There was some thought about delaying Dart’s debut so that it wouldn’t come against the undefeated Chargers’ suffocating defense, according to The Athletic’s Dianna Russini. But even though the Giants face the winless Saints in Week 5, there are no soft landing spots in the NFL.
It’s not as if the Giants can only play Dart against the bad defenses. Eli Manning survived a 0 quarterback rating against the vaunted Ravens defense during his rookie season. If Dart has the intangibles the Giants believe he possesses, he’ll overcome whatever adversity he faces this season.
There inevitably will be challenges for Dart, who has barely worked with the first-team offense in practice. Dart appears to be well-liked by teammates, but it will bear monitoring how veterans who spent months raving about Wilson’s leadership embrace the quarterback change.
“If you kind of look at the history of football, it hasn’t always served people well to just throw people in the fire,” captain Darius Slayton said two weeks ago. “We believe (Dart is) a good football player, but at the same time, this league is hard, this league is tough, and you see players get chewed up and spit out all the time by this league, which is something I would never want to happen to him.”

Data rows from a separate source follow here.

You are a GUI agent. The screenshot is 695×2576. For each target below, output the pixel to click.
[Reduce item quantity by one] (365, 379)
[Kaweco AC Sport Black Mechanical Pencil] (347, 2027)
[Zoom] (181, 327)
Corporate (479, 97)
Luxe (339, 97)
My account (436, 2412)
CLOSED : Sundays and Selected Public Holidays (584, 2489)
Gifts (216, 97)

That is obviously a viewpoint shared by others in the organization, since it was leaked to ESPN’s Adam Schefter on the eve of the Week 2 game in Dallas that the Giants “would prefer to continue to be patient, let Wilson play well and give Dart the time he needs to develop.”
Obviously, Wilson didn’t keep up his end of the “play well” part of that plan. So, it became impossible for Daboll to remain patient when he clearly believed Dart was ready.

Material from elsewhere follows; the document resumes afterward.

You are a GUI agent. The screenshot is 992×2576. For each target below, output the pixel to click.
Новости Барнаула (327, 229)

Daboll has been the architect of an offense that ranks 31st in scoring since the start of the 2023 season. There’s no one left to shift the blame to now that his hand-picked quarterback is at the controls. This is Daboll’s opportunity to prove that the work he did as Josh Allen’s offensive coordinator in Buffalo can be replicated with Dart.
It’s impossible to quantify what will represent success for Dart. But for Daboll, he’s not the quarterbacks coach or offensive coordinator. He’ll still need this move to translate to some wins to justify another season.
The upside of turning to Dart so early is there will be far less ambiguity about his potential than if he sat for most of the season. If Dart is the real deal, many of the errors committed by Daboll and Schoen over the past four years will be forgotten. And if Dart flops, their successors will have enough information to make a decision about his future.
A phone call between Daboll and Dart moments after the Giants drafted the Ole Miss star was captured on camera. They concluded the conversation by sharing “I love yous” before Daboll said, “I’m banking on you.” Five months later, Daboll is putting his career in the hands of the 22-year-old who replied, “Smart man.”